M2.ssd will randomly fail to write on rock3a

hey there, i have been running a rock3a for a while with a poe hat and nvme attached to it and it randomly starts to fail to write to the disk and then the kernel remounts it as readonly.
you can see the dmesg log here gist:dfb76e9401ebb932bbfdb90734a4ebc8 (github.com)
and the kernel commit i am running is the following arm64: dts: radxa cm3 io: add HD101BOE9365 Display support · radxa/kernel@12d0b2b (github.com)
with this only change on the config

diff --git a/arch/arm64/configs/rockchip_linux_defconfig b/arch/arm64/configs/rockchip_linux_defconfig
index bcfd115935e4..5af59cabd46e 100644
--- a/arch/arm64/configs/rockchip_linux_defconfig
+++ b/arch/arm64/configs/rockchip_linux_defconfig
@@ -1166,3 +1166,8 @@ CONFIG_FUNCTION_TRACER=y
 CONFIG_BLK_DEV_IO_TRACE=y
 CONFIG_LKDTM=y
 CONFIG_CGROUP_NET_PRIO=y
+
+CONFIG_SCSI_ISCSI_ATTRS=y
+CONFIG_ISCSI_TCP=y
+
+CONFIG_ARM64_VA_BITS_48=y

any idea of what could be causing it? could it be power? the poe switch provides up to 30W per port

Hi, please upload the dmesg.

Hi, the dmesg is on the link, as there is body limit here and no txt can be uploaded.
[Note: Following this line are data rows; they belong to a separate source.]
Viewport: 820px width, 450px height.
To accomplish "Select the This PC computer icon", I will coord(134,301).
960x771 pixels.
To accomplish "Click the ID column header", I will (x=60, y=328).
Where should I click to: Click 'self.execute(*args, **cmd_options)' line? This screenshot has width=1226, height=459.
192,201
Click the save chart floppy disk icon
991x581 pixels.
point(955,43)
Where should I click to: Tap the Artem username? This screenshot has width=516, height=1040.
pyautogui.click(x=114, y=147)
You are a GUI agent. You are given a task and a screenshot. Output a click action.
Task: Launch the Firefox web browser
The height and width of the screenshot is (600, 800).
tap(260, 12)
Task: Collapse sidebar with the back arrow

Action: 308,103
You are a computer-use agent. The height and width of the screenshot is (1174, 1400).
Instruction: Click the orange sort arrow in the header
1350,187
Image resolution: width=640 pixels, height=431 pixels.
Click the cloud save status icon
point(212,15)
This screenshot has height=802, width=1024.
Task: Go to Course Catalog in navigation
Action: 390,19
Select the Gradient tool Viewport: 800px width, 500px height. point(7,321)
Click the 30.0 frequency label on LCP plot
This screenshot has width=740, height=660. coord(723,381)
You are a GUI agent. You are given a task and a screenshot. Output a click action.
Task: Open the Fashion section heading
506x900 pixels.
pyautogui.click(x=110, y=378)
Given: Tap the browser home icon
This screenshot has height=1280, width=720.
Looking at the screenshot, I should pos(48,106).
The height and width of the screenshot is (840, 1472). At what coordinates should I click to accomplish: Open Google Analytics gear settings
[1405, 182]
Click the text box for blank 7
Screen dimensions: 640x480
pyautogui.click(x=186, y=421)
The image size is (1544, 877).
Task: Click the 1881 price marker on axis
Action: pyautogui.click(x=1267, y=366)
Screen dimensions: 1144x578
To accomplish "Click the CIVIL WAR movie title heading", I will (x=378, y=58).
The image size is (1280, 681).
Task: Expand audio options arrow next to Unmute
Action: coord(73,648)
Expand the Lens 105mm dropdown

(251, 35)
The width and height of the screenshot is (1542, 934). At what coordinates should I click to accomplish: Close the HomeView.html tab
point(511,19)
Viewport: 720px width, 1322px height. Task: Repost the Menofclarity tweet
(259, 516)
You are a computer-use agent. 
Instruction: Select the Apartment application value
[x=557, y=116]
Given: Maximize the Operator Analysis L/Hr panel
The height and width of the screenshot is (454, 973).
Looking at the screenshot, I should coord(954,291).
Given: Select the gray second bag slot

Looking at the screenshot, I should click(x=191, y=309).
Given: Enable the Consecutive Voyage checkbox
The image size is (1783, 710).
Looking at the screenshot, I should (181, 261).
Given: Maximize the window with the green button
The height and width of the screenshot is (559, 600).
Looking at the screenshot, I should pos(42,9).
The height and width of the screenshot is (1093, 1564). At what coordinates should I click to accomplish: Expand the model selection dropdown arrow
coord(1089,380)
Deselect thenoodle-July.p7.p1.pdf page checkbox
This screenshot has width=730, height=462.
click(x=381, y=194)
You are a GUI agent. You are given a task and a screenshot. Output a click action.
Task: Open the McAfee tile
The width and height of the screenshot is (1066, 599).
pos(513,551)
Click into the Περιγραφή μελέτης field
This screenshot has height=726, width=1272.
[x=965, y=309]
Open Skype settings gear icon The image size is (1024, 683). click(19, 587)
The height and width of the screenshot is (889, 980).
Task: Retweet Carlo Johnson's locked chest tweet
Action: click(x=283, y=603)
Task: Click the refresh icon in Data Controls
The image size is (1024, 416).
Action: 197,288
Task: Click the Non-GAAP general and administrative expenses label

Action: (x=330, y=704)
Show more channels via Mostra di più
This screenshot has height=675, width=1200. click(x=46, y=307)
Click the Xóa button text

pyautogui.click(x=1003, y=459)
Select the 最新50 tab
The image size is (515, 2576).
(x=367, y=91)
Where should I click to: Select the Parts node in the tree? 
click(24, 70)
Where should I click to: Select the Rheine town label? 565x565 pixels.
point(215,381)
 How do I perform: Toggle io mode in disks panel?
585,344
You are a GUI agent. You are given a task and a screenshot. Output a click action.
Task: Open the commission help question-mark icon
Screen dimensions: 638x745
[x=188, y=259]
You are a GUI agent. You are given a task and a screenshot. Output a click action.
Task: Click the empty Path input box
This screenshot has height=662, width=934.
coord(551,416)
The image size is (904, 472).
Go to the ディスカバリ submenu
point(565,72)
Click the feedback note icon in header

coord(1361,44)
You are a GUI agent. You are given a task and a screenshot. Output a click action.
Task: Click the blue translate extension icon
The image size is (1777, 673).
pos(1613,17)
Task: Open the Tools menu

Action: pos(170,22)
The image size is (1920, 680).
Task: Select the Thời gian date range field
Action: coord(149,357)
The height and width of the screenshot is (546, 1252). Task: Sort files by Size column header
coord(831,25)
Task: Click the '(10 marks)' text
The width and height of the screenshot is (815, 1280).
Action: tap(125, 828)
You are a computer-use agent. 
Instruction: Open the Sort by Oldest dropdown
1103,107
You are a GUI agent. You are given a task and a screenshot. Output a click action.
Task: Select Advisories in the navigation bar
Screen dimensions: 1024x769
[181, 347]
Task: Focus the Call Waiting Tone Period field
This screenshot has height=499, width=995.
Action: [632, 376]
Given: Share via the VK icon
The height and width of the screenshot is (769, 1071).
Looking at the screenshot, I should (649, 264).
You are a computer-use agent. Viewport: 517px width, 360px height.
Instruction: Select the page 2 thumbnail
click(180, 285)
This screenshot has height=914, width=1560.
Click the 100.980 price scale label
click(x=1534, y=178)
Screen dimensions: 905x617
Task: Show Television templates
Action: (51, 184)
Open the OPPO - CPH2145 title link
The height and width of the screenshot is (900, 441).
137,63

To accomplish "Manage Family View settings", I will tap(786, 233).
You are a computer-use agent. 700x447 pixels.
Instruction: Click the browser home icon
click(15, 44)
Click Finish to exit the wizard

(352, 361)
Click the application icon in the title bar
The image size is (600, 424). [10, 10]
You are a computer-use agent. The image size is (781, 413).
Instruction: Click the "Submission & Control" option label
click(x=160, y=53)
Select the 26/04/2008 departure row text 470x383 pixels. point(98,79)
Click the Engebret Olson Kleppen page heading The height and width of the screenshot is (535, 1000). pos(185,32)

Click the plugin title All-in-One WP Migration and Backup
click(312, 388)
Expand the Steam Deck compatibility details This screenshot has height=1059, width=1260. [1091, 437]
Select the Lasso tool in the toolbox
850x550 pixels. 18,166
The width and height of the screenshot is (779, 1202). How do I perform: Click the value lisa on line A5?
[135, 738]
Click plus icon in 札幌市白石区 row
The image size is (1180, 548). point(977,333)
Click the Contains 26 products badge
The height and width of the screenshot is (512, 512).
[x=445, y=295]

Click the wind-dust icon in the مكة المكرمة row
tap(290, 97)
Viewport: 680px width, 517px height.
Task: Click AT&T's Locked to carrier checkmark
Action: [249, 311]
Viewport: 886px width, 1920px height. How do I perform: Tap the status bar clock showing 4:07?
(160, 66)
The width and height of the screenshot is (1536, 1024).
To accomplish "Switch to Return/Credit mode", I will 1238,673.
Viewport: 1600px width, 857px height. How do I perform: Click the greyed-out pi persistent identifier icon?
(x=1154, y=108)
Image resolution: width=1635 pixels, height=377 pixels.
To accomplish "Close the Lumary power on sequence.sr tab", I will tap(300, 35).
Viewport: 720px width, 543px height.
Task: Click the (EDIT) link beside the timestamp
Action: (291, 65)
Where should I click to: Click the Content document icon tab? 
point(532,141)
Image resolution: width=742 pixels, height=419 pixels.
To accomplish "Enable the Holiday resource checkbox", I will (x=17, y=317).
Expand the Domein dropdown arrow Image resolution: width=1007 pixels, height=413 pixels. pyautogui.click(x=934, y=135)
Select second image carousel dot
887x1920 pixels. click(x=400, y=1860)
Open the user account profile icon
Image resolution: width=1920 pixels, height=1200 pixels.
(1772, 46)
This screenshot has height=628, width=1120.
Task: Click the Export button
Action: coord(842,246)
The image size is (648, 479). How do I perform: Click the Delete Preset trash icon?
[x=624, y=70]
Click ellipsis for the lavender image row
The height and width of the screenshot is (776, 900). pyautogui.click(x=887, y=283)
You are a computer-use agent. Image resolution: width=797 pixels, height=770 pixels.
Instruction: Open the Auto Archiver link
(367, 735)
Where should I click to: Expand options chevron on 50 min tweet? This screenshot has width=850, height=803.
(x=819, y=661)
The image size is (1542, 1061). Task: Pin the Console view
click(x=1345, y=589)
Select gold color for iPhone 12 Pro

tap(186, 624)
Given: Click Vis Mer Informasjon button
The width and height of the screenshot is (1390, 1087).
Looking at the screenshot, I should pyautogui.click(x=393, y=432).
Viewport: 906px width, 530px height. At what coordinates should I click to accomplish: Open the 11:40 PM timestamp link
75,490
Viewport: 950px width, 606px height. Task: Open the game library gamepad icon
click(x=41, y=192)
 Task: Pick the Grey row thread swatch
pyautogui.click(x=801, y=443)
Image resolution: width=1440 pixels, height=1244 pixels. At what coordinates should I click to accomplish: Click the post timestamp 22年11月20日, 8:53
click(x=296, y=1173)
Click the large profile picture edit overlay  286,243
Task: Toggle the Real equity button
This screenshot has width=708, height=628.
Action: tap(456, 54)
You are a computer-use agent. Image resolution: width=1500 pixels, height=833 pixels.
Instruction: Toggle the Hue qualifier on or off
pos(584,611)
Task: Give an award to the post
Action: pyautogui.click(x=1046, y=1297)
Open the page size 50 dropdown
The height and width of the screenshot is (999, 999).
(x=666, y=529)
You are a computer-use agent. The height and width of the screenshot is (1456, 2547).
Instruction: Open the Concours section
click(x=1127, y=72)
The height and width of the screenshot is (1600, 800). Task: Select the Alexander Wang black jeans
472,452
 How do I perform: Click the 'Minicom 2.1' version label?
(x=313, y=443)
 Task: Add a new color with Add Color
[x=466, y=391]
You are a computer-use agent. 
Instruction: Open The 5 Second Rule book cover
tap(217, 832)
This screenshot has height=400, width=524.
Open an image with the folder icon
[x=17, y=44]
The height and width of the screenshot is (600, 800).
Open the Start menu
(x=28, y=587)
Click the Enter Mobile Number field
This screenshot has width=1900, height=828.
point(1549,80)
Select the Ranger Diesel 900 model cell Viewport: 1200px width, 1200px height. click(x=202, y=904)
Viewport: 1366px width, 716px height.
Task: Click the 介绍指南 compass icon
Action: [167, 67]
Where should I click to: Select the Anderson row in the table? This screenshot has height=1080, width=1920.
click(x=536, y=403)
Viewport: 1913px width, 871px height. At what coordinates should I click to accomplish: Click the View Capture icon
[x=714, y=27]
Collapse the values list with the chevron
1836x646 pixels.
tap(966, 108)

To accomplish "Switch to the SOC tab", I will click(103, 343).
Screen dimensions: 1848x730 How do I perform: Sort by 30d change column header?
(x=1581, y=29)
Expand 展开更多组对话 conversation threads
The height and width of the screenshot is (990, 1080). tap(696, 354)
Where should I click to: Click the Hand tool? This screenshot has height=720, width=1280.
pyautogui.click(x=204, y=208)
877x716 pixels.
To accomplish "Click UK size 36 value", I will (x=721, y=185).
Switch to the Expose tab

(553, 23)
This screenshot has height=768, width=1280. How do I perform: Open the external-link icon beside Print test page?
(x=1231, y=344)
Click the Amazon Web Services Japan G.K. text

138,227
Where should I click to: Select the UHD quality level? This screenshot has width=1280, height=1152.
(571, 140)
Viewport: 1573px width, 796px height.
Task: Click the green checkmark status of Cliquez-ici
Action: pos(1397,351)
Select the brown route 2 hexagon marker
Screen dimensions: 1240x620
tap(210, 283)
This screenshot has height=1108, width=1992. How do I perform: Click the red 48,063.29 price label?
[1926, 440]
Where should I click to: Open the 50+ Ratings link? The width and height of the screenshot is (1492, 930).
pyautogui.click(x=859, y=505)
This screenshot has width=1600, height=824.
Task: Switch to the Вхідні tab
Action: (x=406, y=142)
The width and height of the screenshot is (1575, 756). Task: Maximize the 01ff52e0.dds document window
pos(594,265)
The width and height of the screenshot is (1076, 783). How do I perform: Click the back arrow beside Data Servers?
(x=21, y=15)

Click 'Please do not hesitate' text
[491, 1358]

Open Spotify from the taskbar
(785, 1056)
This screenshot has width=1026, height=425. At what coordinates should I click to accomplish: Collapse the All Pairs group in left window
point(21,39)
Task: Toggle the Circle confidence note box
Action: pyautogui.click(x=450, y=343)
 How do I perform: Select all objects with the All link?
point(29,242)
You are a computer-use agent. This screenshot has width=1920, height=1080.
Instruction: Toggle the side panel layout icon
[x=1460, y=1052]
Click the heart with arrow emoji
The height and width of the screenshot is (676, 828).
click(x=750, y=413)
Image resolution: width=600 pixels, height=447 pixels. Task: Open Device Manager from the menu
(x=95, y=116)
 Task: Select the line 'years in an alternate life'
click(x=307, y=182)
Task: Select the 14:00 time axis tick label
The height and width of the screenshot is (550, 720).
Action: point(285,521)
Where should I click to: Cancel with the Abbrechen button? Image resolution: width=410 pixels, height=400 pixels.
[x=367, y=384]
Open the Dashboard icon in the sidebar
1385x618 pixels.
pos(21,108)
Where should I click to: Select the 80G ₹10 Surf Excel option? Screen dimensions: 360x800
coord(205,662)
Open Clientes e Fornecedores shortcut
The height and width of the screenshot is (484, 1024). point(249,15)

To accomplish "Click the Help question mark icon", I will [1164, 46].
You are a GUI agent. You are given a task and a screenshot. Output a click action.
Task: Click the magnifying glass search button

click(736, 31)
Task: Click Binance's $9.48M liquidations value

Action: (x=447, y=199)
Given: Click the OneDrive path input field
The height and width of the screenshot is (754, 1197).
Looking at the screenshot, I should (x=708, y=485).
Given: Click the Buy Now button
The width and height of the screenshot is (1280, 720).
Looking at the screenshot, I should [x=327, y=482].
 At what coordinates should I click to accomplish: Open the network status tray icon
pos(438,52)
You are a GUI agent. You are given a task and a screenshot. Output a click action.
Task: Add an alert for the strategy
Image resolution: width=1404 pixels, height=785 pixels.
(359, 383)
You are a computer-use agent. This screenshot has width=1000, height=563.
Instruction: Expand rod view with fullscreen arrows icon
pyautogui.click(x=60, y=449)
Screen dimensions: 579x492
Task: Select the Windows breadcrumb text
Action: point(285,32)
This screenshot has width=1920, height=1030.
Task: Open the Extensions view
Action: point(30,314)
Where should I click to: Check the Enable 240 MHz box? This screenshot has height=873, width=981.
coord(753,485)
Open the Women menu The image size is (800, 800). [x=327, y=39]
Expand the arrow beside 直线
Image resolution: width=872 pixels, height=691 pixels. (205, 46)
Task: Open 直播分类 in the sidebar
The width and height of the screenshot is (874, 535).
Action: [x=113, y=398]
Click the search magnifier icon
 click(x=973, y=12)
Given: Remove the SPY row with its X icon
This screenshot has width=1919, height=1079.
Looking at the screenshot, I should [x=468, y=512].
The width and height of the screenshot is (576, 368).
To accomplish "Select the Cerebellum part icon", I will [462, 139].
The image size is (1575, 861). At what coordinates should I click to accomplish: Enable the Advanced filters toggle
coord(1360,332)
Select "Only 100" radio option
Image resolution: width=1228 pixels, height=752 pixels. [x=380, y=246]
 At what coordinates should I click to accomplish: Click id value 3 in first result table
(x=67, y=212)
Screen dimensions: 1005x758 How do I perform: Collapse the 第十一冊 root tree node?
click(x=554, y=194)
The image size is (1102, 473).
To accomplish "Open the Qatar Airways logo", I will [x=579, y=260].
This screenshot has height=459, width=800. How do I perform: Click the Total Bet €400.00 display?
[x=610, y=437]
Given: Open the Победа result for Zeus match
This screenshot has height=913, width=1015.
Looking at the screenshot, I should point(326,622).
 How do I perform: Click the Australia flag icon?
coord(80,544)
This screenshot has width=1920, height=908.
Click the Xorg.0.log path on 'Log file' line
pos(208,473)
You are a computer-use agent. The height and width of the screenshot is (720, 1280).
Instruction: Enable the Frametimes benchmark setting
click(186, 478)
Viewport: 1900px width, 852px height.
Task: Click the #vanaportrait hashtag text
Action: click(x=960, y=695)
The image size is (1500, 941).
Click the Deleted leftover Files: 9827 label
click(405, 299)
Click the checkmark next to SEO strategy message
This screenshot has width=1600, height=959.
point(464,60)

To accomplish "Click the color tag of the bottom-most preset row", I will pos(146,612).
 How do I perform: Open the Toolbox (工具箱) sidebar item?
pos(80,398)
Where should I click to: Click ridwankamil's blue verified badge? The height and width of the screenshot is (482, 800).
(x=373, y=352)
From the log, the nvme ssd is down, what power adapter are you using and did you connect other USB devices?

hey @jack i am using a poe that delivers up to 30W per port and no other usb devices connected, just the nvme and ethernet cable

What PoE HAT are you using? I suspect the voltage for 5V is dropped so the NVMe is under voltage.

Hey @jack it is a RockPi_PoE_F4L Rock Pi 4, if you point me where I should take the measurement of the voltage, I can double-check it.

@jack
i have the same problem.
this problem has been happend on my 4 sbc.
the proer supply is CoolMaster GX550.

i’m using this way on cron to alleviate this problem.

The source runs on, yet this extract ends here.